Por outro lado, salta aos olhos que se iniciou uma era de alta sustentada nos termômetros e nas observações por satélite. Basta mencionar que todos os dez anos mais ardentes pertencem ao decênio em curso, ainda que numa aparente desordem: 2023, 2016, 2020, 2019, 2015, 2017, 2022, 2021, 2018 e 2014.

Todos os dias do ano passado estiveram, pela primeira vez, pelo menos 1°C acima da média 1850-1900. Metade deles superou 1,5°C; dois dias em novembro ultrapassaram 2°C, uma ocorrência inaudita.

A chaleira atmosférica de 2023 estava sobre duas bocas do fogão climático, o aquecimento global causado pela humanidade com a emissão de CO2 e um El Niño que se patenteou em meados do ano.

Esse aquecimento anormal das águas do Pacífico põe em polvorosa o clima no globo todo, com eventos extremos como as chuvas no Sul e as secas no Norte e no Nordeste do Brasil.

Há mais, como assinala o relatório do Copernicus. Outros oceanos também tiveram suas superfícies incomumente aquecidas, em especial o Atlântico Norte. Durante oito meses de 2023 o gelo marinho em volta da Antártida esteve abaixo das mínimas mensais correspondentes; o recorde geral de encolhimento ocorreu em fevereiro passado.

Não por acaso, a concentração de CO2, principal gás do efeito estufa, seguiu em alta, esta sim linear (a não ser pela variação sazonal observada a cada ano). Alcançou-se a marca de 419 ppm (partes por milhão), a mais alta em 100 mil anos. Em 2005, era da ordem de 375 ppm; na era pré-industrial, 280 ppm.

Uma vez emitido, o dióxido de carbono permanece por séculos na atmosfera, com metade dele absorvido em cerca de 120 anos. Cada tonelada emitida hoje —e são cerca de 37 bilhões delas lançadas a cada ano— continuará perturbando o clima com que terão de se virar nossos netos, bisnetos, tetranetos…

Para cumprir Paris, as emissões de carbono, principalmente devido à queima de combustíveis fósseis (petróleo, carvão mineral e gás natural), precisam ser reduzidas em 43% até 2030 —em seis anos, portanto.

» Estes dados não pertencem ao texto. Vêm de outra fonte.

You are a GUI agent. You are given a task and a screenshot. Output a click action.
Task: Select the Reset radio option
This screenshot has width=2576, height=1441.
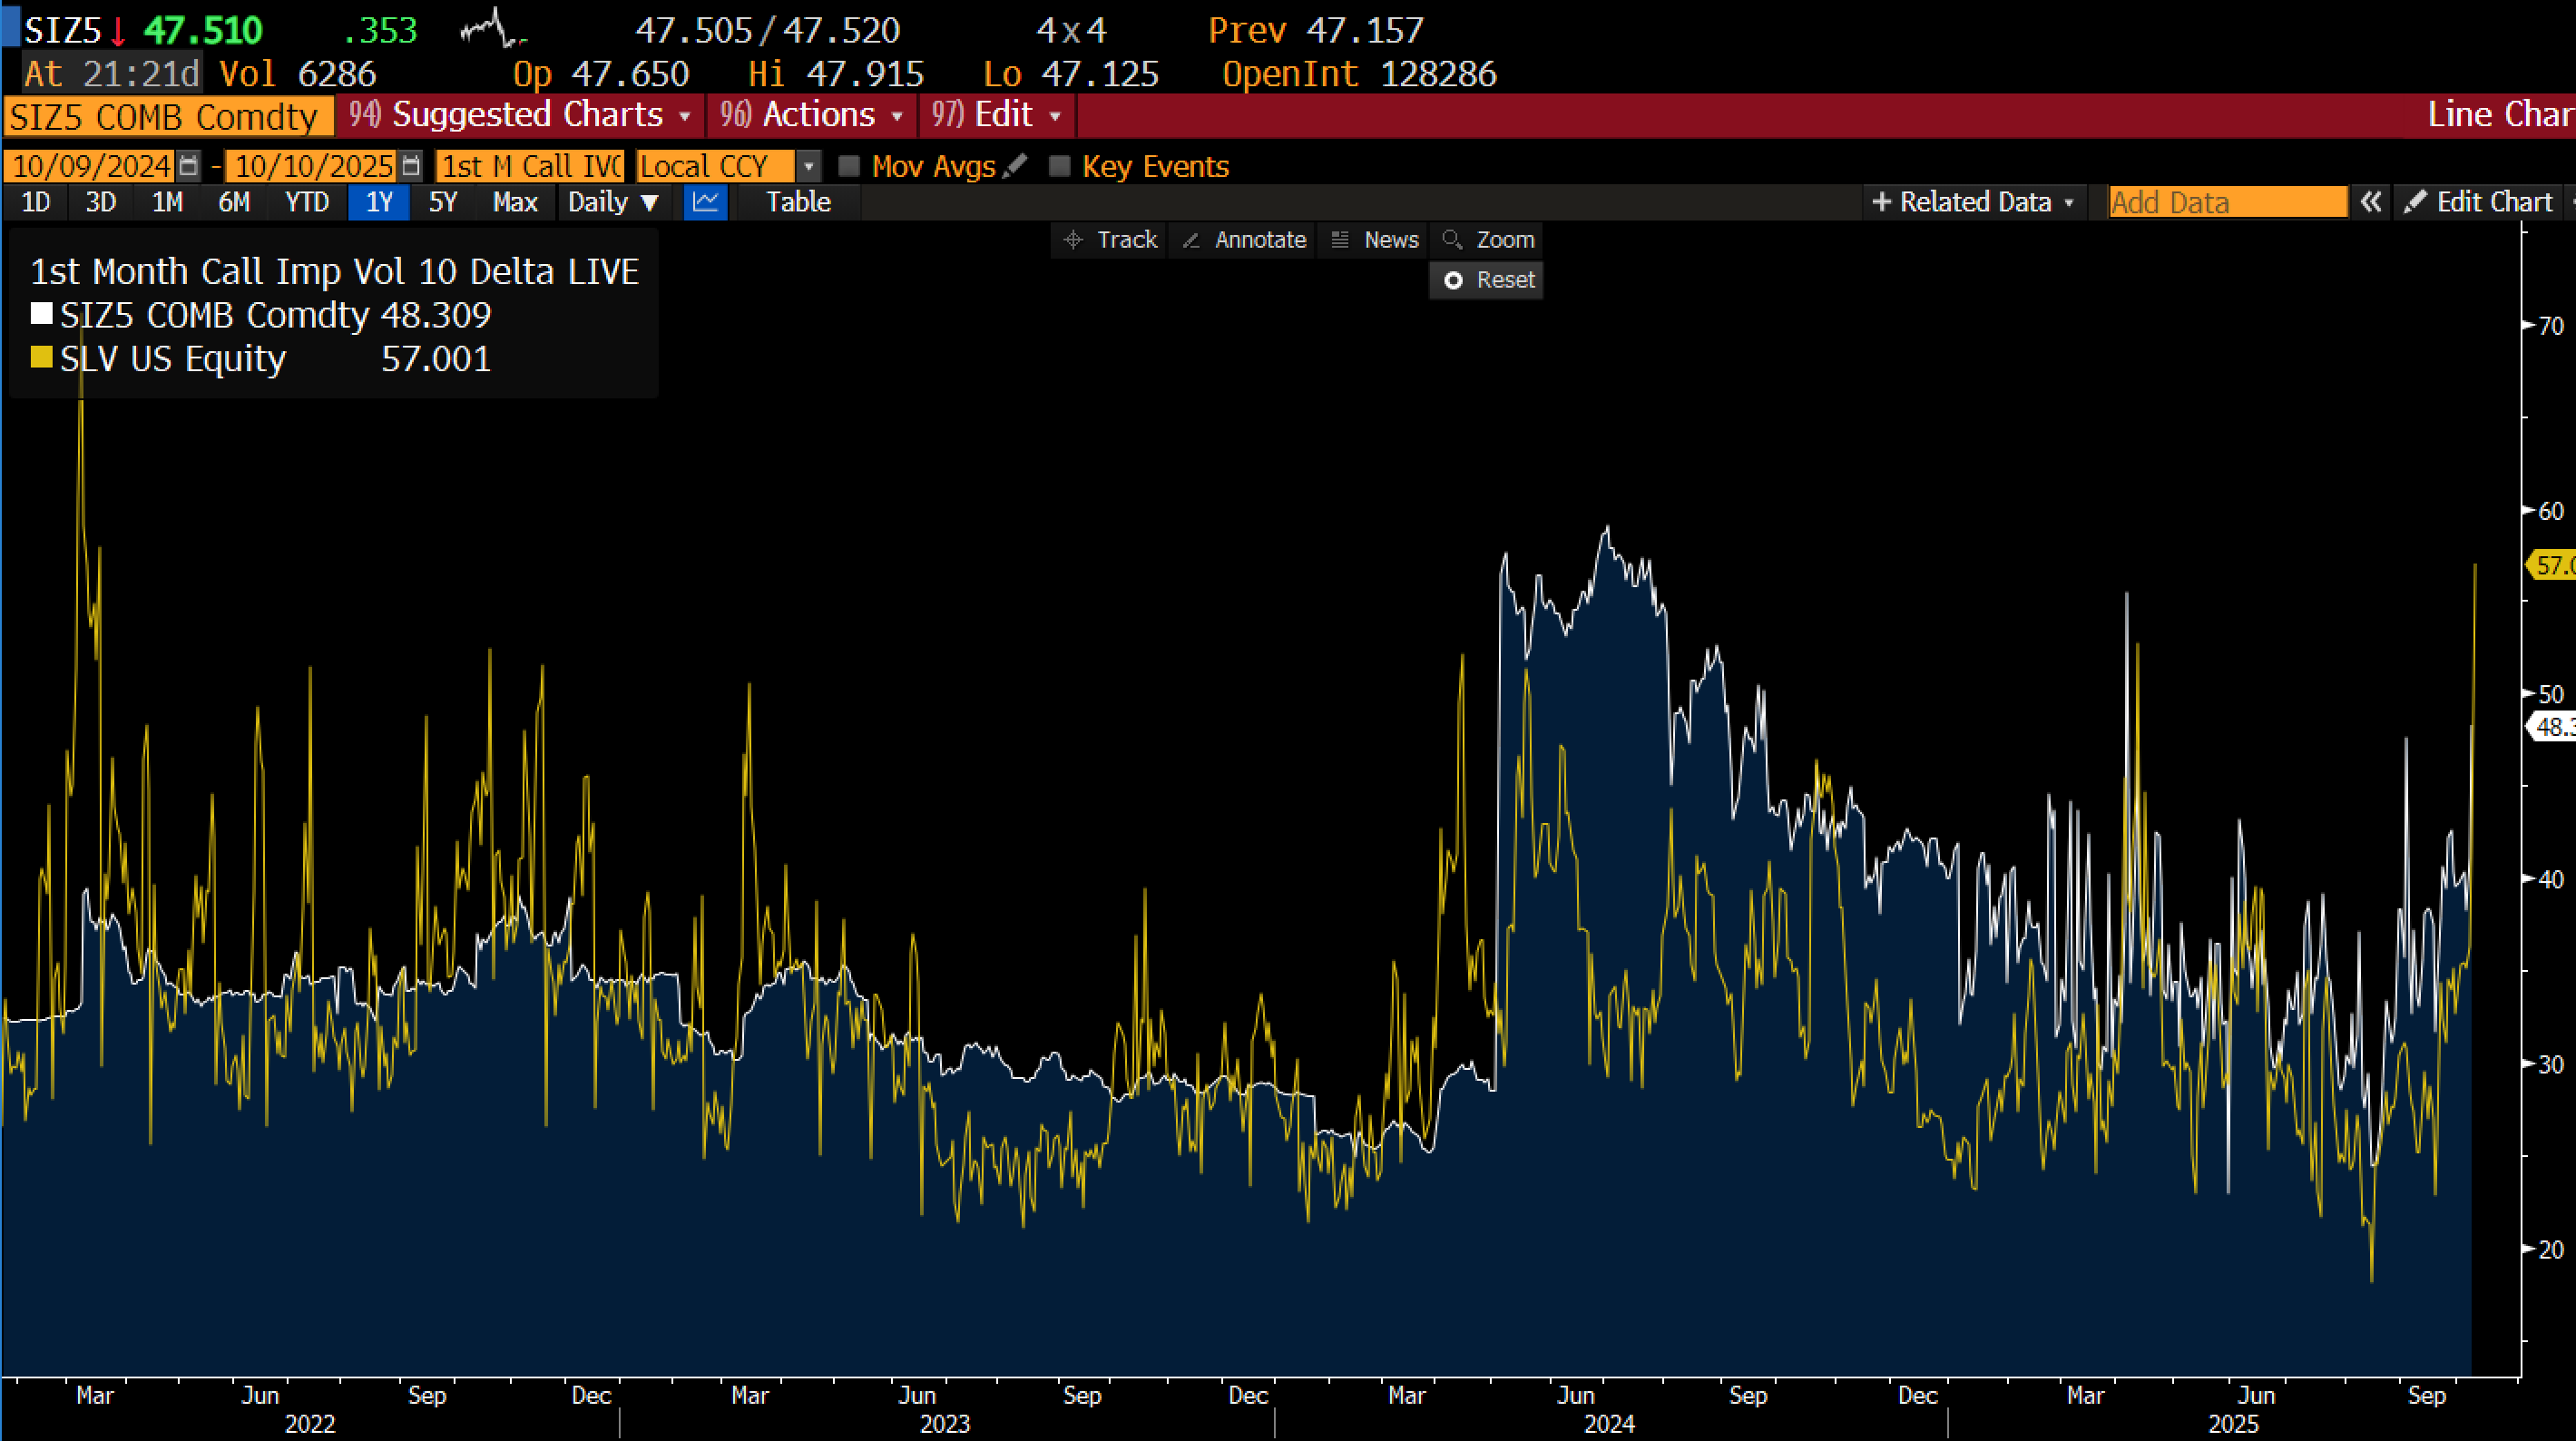(x=1454, y=281)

E, depois, eliminadas por completo até 2050, ou pelo menos neutralizadas, se até lá decolarem as prometidas tecnologias de retirada de carbono da atmosfera.

Para esquivar-se da redução imperativa, a indústria dos fósseis se apega às quimeras da captura e estocagem de carbono, do gás natural como combustível de transição (emite menos CO2 por unidade de energia produzida do que o petróleo e o carvão) e da renda do petróleo para financiar a revolução energética. Vão fazer de tudo para extrair o máximo do subsolo, antes que as restrições inevitáveis se materializem.

Se o fizerem, como planeja a Petrobrás na margem equatorial brasileira, será o equivalente de empresários que vendem todas as ações da firma quando sua insolvência se torna irrecorrível. No setor dos fósseis, as jazidas que não têm cabimento explorar são chamadas de ativos encalhados (“stranded assets”).

Nações não são empresas, assim como governos não são suas diretorias. Líderes que se pretendem estadistas deveriam enxergar além do horizonte de 4 ou 8 anos dos ciclos eleitorais, resistindo à pressão de investidores, burocratas, corporativistas e chantagistas.

Nesse sentido, é mau sinal que a próxima cúpula do clima, a COP29, em Baku (Azerbaijão), vá ser presidida por Mukhtar Babayev, ministro da Ecologia e Recursos Naturais que fez carreira na estatal petrolífera daquele país. A COP28, em Dubai (Emirados Árabes), foi chefiada por um executivo do petróleo, Sultan Ahmed al-Jaber, e deu no que deu —nada que faça diferença.

A reunião seguinte, COP30, será em Belém (PA). Ali, do lado da foz do rio Amazonas, do outro lado da ilha de Marajó, não tão distante assim, em termos amazônicos, das jazidas de óleo e gás que a Petrobras quer porque quer explorar. Não faltarão sapos nos arredores.